EDC: le couteau suisse des exportateurs canadiens

Pour Benoît Daignault, ce qui compte ce n’est pas le «Made in Canada», mais le «Made by Canada», les biens produits à travers le monde par les sociétés canadiennes. 

Benoît Daignault, le président et chef de la direction d’Exportation et développement Canada (EDC), ne veut pas seulement appuyer les exportateurs canadiens, il veut même «créer du commerce international».

Créer du commerce international ? J’avoue que j’ai sourcillé quand il me racontait dans le lobby d’un grand hôtel montréalais tout ce que la société de la Couronne faisait pour accroître le nombre d’entreprises canadiennes présentes à l’international. Il existe au monde des dizaines d’agences gouvernementales de crédit à l’exportation, mais peu seraient aussi bien outillées et aussi audacieuses que EDC.

Benoît Daignault me disait donc que EDC prenait même des participations ou accordait des prêts à des sociétés étrangères susceptibles d’acheter des biens d’entreprises canadiennes. Elle a investi ou prêté pour 12 milliards de dollars à quelque 300 entreprises étrangères depuis une dizaine d’années.
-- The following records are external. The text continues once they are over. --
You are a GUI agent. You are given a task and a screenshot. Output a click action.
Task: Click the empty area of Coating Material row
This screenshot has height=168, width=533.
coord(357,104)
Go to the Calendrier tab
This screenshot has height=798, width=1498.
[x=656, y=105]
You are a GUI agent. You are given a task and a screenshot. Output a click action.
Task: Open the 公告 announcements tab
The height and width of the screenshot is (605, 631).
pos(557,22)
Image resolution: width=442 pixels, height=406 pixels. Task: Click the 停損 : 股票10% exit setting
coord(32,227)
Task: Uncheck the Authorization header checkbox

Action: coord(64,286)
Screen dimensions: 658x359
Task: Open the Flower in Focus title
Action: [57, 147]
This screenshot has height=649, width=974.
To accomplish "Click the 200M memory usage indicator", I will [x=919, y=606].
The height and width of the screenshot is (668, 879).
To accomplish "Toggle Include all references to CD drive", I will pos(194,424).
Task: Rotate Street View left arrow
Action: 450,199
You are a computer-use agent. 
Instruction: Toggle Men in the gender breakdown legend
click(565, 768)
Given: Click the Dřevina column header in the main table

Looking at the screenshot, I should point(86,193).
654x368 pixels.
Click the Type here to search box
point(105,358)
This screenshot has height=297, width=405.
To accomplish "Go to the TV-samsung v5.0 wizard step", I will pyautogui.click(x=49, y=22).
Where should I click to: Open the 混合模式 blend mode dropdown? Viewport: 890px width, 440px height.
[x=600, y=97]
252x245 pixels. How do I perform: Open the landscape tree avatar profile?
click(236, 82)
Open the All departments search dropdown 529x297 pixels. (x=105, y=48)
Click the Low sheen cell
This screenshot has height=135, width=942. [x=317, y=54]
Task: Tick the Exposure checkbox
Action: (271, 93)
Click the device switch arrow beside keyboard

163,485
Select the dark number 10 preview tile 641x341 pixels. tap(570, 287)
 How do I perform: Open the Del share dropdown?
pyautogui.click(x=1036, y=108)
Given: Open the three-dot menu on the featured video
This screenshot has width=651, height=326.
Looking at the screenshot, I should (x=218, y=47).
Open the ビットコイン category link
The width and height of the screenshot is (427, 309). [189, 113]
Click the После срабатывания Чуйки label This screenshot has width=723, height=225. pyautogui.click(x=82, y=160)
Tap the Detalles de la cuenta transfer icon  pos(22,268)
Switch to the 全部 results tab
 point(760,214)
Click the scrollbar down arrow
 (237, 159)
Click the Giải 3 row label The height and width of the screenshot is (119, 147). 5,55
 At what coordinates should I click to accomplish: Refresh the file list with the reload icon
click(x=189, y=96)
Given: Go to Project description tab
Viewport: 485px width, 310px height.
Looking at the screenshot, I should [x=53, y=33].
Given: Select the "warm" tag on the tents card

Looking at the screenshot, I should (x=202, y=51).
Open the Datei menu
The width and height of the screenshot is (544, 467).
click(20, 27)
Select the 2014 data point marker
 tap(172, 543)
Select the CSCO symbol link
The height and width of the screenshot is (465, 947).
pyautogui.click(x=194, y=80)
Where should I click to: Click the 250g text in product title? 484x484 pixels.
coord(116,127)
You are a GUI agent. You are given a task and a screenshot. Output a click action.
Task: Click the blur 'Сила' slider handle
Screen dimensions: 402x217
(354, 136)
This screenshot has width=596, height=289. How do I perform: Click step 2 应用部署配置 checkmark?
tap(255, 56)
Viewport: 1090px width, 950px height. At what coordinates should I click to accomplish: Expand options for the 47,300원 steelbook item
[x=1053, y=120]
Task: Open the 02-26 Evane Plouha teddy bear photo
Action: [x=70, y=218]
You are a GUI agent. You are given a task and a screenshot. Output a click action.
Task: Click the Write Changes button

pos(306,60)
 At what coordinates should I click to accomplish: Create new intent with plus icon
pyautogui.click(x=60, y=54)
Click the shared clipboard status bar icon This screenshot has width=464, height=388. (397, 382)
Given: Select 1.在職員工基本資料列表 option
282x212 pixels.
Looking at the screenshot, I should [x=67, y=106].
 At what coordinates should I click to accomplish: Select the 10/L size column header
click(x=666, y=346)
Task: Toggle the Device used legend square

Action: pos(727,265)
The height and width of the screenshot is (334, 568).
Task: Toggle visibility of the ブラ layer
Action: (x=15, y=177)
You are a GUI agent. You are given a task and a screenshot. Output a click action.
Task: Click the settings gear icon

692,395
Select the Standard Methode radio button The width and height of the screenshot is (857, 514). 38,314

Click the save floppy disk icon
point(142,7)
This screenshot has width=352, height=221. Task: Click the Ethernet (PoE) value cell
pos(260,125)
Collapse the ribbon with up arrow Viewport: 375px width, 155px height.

Ces entreprises doivent évidemment être rentables et concurrentielles, mais elles doivent aussi s’engager à se trouver des partenaires canadiens. Chaque dollar prêté ou investi ainsi se traduirait par un achat supplémentaire au Canada de 1,56 dollar sur cinq ans. Le gouvernement canadien créé lui-même une partie de la demande pour nos exportations et cela se serait traduit, si je compte bien, par des retombées de presque 19 milliards de dollars.

EDC a par exemple participé l’an dernier à l’implantation de l’un des plus grands complexes pétrochimiques au monde, en Arabie Saoudite, un investissement de plusieurs centaines de millions de dollars et à un projet de mine de cuivre au Chili sur lequel est impliqué SNC-Lavalin. La participation d’EDC peut aussi prendre la forme d’un soutien à l’investissement direct à l’étranger pour une société comme Bombardier Transport.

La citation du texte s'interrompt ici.